SEGÚN la Real Academia, el carisma es la "especial capacidad de algunas personas para atraer y fascinar", y en clave religiosa es un "don gratuito que Dios concede a algunas personas en beneficio de la comunidad". Tengo para mí que el carisma, una vez que se le atribuye a alguien públicamente, no hace ningún bien; no beneficia ni al propio carismático ni al sitio donde el carismático vive atrayendo y fascinando. Adolfo Suárez, sobre el que todo se ha dicho en los largos últimos días, no pasaba por ser carismático. Sin embargo, la utilidad de su figura política es hoy innegable, y ya lo era antes de morir, por supuesto. Cuando el carismático por antonomasia de nuestra historia reciente, Felipe González, decía en la radio que Suárez no se escondió entre los tiros en la asonada de Tejero en el Parlamento porque "sabía que no iban a por él", todo el carisma de Felipe se transfirió a Suárez de inmediato. Y abandonó a González. Decepcionante.

El pasado miércoles, en el Foro Joly, Felipe González pronunció un discurso encantador, tocado por la gracia natural de quien seguramente es el estadista español contemporáneo de referencia. Las anécdotas parlamentarias de la Transición en la que fue jefe de la oposición y presidente se entrelazaban, más o menos, con las grandes tendencias planetarias: la China y los Brics, la estupenda gestión de la crisis estadounidense, el dólar bueno y el euro malo, la esencia y el futuro de la Unión Europea, las brechas de riqueza en el mundo y sus riesgos, su México querido, el parque temático en que puede convertirse la vieja Europa. Y también la relatividad de la corrupción política española o su diestro manejo de la presión catalanista como gobernante; mil cosas, ahora aquí, ahora allá.

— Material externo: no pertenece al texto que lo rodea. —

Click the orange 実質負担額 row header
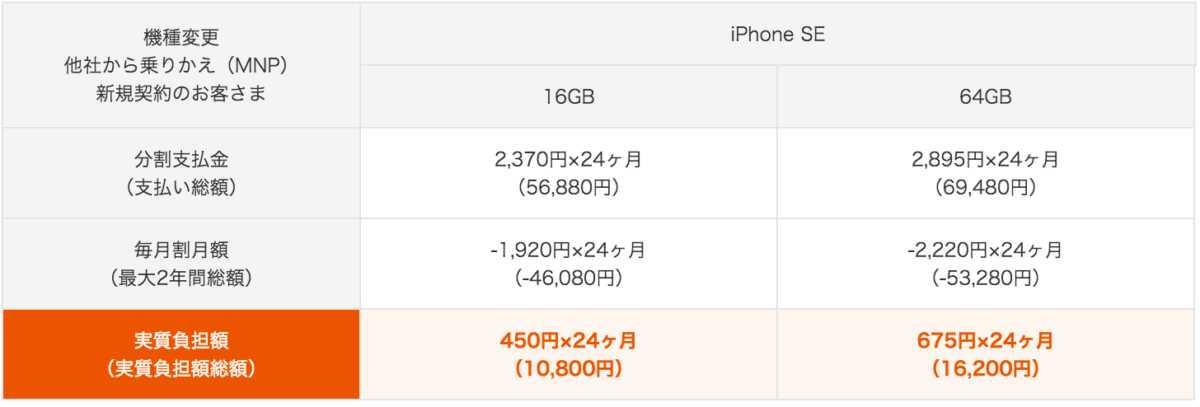 180,354
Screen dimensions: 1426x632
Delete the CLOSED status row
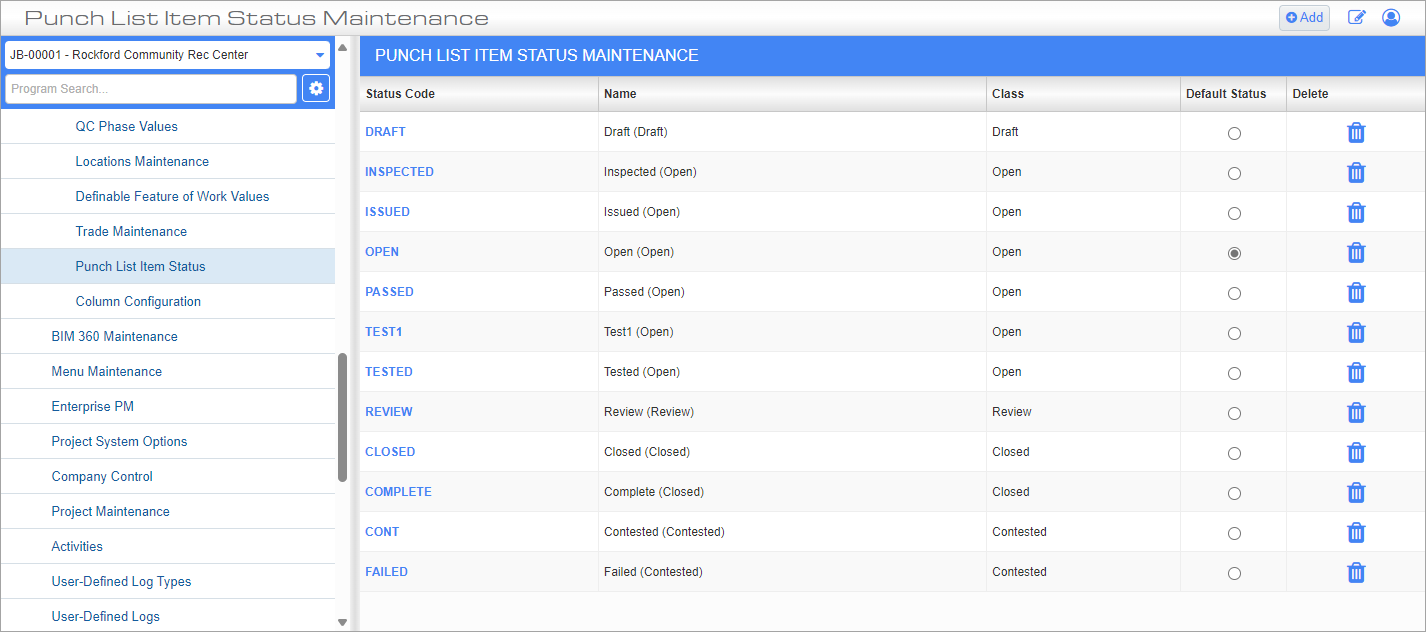pos(1356,452)
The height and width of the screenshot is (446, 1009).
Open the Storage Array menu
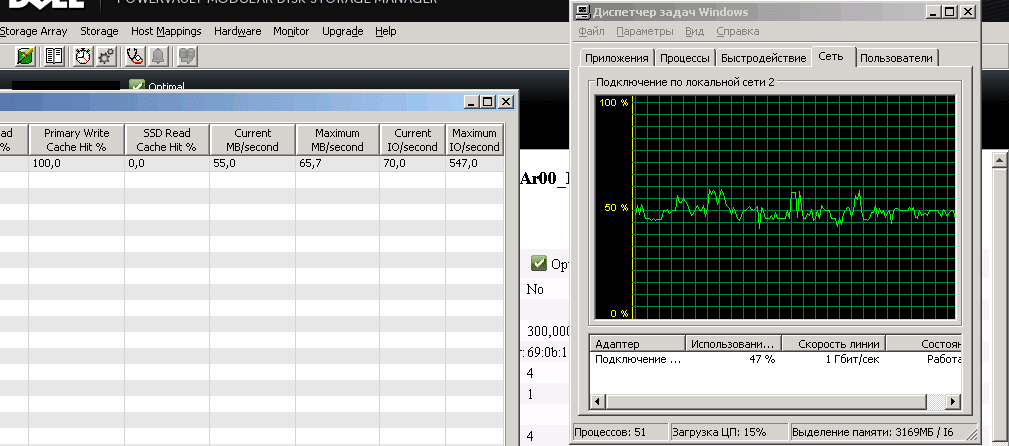coord(33,32)
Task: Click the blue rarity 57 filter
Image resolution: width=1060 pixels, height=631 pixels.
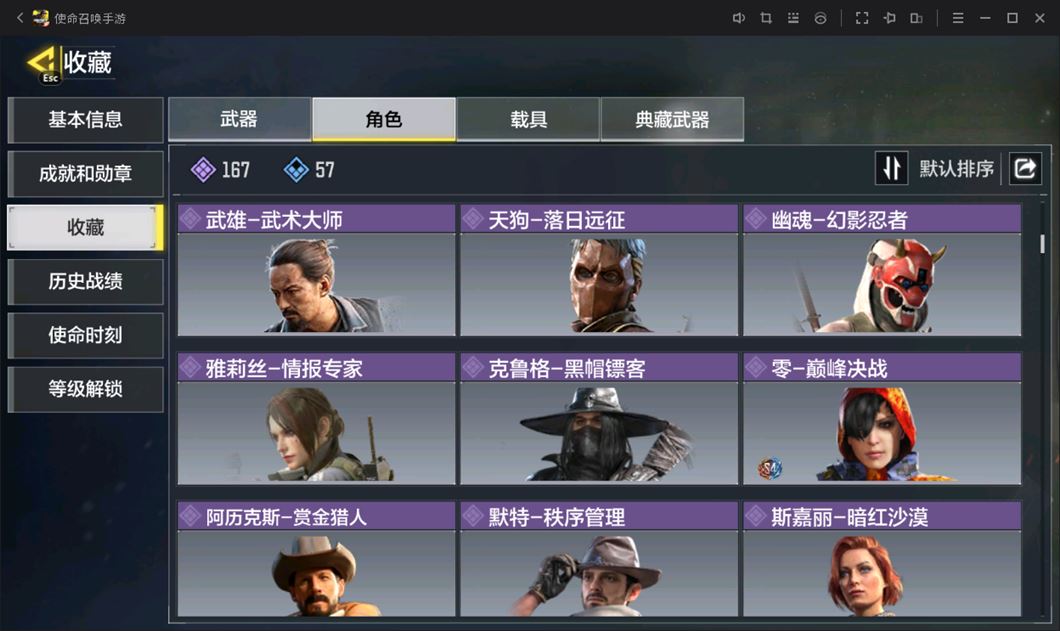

Suárez murió joven porque hacía muchos años que había muerto para este país. Lo desaparecimos. La mala salud hizo el resto. Forever young, dice la canción, joven para siempre. La dignidad queda a salvo al morir joven. El encanto queda indemne. Para quienes no mueren jóvenes, y más tras ser grandes hombres o mujeres, hay más vida, pero la fama corre riesgo de deteriorarse. No es tan fácil para el gran hombre envejecer cuando la salud te respeta, y cuando el poder -el grande- desaparece de tu vida, habiéndolo tenido, tanto y tan formidablemente. Es entonces cuando eso que llamamos carisma se deteriora, cuando sólo la nostalgia de los incondicionales sustenta el encanto del carismático. Es entonces cuando la soberbia parece ganar a la humildad. A todos nos gustan más nuestras fotos pasadas que las recientes. Es, sencillamente, ley de vida.